Even worse, though, is the extension of that order to schools.  Growing children’s protein needs far exceed that of the average adult and meat and fish are the most complete sources of pure protein that can be found.  Milk, eggs, and cheese are others but a plant-based, or vegan diet, will also preclude all dairy products, relying solely on pulses and beans which are poor protein sources at best and lack essential amino acids.  A study last year led by University College London, including 187 vegan, vegetarian and meat and dairy-eating children aged five to ten years old, found children on vegan diets were on average three centimetres shorter, suggesting they were growing more slowly, or potentially could be smaller as adults.  Vegan children had a lower bone mineral content, although they also had less body fat and lower levels of bad cholesterol.  This is by no means to preclude parents serving their children the occasional vegetarian meal as part of a healthy diet, simply that we should always include othr animal-based forms of protein.  

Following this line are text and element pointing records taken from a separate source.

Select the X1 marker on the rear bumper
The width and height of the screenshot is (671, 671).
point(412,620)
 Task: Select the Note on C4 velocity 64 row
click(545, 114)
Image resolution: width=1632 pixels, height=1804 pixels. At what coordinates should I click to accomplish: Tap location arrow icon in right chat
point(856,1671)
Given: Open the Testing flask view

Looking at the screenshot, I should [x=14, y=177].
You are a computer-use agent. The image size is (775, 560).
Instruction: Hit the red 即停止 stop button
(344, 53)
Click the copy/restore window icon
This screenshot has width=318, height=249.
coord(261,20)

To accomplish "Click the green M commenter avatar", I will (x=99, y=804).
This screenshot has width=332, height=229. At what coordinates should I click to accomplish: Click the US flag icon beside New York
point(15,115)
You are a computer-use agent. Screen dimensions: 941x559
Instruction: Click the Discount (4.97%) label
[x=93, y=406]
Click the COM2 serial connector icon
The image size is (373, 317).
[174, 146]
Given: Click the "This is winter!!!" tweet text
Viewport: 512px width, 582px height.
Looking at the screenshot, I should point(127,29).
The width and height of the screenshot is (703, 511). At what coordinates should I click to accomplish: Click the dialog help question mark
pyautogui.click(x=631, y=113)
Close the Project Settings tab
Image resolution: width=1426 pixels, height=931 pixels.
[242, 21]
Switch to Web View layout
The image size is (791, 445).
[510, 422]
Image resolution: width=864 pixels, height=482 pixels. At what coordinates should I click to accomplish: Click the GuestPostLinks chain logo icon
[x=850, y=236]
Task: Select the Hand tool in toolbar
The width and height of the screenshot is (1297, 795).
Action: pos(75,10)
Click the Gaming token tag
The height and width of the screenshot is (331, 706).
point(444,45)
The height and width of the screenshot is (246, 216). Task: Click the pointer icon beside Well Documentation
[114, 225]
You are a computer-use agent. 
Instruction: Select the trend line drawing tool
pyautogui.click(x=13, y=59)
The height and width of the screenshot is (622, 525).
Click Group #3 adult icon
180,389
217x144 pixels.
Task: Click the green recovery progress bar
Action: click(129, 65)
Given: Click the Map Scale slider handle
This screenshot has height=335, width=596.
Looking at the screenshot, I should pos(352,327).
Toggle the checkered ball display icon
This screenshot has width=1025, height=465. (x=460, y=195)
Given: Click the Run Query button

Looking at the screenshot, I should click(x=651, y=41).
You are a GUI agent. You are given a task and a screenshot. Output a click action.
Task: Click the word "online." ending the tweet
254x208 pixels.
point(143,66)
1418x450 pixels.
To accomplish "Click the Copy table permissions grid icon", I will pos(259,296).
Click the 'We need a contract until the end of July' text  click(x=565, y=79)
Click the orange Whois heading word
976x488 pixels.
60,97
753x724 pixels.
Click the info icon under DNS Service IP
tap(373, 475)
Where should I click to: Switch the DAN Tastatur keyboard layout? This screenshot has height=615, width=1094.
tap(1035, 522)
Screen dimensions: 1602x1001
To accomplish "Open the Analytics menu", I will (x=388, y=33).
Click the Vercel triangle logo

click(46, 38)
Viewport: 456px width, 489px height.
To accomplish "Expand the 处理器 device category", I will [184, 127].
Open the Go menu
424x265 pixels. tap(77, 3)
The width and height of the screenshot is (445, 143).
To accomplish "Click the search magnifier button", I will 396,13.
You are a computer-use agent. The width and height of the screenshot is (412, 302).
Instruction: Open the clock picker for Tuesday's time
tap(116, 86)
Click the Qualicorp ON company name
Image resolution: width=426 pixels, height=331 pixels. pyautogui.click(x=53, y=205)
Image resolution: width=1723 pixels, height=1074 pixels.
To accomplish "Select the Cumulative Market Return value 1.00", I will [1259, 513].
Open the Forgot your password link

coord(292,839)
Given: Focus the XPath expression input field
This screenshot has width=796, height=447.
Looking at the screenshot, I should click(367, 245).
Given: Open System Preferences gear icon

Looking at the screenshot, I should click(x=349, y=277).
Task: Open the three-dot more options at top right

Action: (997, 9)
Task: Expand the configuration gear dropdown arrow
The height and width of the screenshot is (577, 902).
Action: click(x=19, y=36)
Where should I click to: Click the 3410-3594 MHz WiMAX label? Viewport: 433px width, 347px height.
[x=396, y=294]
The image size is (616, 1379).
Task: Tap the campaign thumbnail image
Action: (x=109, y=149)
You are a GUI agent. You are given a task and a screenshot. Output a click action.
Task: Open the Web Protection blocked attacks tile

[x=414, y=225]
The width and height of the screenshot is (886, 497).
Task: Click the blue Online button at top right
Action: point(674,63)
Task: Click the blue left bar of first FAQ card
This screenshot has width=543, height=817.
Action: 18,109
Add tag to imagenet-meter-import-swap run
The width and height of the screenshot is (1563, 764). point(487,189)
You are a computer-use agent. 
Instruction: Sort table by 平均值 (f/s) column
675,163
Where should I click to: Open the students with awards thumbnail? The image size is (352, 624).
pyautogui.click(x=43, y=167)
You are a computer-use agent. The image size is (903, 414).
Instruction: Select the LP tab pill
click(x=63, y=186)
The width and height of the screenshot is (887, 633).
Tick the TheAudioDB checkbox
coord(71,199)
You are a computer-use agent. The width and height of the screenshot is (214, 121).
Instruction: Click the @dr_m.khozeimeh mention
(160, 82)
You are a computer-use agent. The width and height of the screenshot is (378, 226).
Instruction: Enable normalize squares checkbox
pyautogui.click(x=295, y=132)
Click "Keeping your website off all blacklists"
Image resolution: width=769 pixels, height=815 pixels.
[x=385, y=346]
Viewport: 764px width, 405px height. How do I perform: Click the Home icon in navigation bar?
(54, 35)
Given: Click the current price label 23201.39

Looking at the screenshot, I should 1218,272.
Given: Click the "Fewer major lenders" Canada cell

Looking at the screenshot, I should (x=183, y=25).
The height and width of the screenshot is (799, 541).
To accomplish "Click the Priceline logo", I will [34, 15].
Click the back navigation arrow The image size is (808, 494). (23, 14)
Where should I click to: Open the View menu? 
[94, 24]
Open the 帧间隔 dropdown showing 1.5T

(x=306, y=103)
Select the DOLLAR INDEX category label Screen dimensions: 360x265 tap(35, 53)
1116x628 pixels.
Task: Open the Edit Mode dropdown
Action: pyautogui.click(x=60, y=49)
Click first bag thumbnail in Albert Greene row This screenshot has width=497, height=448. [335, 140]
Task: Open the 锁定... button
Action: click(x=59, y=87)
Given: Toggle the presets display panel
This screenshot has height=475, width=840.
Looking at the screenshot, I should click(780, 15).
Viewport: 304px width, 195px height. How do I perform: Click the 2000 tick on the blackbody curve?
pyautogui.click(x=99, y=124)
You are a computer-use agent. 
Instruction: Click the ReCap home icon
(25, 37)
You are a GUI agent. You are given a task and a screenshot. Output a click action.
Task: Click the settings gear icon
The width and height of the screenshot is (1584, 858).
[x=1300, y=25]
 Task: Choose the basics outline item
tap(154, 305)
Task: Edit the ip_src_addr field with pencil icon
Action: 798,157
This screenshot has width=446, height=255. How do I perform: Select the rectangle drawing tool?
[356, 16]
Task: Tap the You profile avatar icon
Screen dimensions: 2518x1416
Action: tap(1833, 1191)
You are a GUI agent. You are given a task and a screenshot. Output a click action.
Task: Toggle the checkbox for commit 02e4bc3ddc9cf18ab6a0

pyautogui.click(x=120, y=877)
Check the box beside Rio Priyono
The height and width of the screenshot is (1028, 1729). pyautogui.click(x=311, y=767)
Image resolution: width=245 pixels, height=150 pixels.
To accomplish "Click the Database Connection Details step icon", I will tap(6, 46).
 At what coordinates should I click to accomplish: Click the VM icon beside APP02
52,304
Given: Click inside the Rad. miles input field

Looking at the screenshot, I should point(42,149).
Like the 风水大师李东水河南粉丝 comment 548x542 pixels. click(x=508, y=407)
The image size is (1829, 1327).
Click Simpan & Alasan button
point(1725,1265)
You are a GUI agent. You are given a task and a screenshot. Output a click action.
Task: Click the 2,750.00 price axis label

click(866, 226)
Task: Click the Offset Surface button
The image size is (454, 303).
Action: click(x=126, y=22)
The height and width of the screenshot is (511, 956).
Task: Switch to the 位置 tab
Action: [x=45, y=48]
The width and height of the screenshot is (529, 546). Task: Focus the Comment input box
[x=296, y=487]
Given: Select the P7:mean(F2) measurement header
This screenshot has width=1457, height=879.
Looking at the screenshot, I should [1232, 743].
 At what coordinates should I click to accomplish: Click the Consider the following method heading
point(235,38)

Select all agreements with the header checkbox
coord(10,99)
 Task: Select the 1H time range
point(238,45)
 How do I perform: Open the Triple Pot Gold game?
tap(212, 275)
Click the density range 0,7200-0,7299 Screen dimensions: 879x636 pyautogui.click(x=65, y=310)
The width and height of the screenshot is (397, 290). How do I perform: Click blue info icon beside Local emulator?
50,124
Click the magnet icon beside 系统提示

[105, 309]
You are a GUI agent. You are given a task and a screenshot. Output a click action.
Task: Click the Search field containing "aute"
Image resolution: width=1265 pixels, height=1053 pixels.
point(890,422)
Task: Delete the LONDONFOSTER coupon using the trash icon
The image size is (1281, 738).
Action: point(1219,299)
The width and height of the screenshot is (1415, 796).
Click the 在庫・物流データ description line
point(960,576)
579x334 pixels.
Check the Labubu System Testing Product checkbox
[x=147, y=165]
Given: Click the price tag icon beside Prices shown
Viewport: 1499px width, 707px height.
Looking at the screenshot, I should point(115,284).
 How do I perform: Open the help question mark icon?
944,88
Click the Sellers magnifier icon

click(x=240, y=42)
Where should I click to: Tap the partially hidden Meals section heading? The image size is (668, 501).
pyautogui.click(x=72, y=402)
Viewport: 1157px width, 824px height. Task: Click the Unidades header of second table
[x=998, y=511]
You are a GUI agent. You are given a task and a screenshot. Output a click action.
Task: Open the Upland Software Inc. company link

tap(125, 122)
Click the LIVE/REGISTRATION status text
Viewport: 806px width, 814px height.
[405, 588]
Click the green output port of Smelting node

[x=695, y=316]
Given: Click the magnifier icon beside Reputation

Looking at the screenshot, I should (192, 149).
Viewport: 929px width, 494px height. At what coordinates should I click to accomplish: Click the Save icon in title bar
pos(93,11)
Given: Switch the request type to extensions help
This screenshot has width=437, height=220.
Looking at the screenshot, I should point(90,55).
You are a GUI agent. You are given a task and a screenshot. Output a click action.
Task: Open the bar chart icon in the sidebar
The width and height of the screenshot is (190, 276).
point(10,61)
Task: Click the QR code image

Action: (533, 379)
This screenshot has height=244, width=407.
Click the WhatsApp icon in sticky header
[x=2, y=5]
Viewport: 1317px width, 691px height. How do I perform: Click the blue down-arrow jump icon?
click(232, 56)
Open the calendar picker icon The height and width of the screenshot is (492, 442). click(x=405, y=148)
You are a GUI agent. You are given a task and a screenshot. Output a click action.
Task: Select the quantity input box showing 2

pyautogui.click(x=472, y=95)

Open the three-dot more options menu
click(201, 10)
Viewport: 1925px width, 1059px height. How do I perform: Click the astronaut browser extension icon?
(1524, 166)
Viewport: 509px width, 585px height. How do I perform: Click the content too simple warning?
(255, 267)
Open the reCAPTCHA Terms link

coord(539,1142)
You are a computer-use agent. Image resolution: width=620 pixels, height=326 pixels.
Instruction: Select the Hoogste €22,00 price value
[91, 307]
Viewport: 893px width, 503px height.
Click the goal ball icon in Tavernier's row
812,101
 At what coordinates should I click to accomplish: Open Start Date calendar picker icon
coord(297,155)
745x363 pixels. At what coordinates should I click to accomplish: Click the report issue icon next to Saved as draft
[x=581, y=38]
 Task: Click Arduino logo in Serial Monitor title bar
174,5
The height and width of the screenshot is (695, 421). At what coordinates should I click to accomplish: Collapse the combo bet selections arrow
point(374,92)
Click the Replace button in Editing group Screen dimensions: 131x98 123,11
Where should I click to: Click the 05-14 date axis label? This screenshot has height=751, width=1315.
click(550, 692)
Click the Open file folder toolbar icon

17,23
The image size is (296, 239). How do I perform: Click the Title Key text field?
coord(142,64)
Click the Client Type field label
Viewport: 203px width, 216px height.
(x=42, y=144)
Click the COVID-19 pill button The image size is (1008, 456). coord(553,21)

The Edinburgh Council’s ruling was condemned as 'anti-farming' by the Scottish Countryside Alliance, its Director Jake Swindells stating that it was 'pandering to misinformation about livestock farming'.  Ironically the restriction comes only a few days before Burns Night, a major event in the Scottish calendar which involves the serving of, and reverence towards, the haggis, a meat pudding traditionally made from a sheep's liver, lungs, heart and wrapped inside the animal’s stomach, a dish so revered that Caledonian poet Robert Burns described it as ‘Great Chieftain o’ the Puddin-race’!  Hard to imagine a vegan version but if someone tries, prepare for a major earth tremor in the Edinburgh region – that will be Rabbie Burns turning in his grave!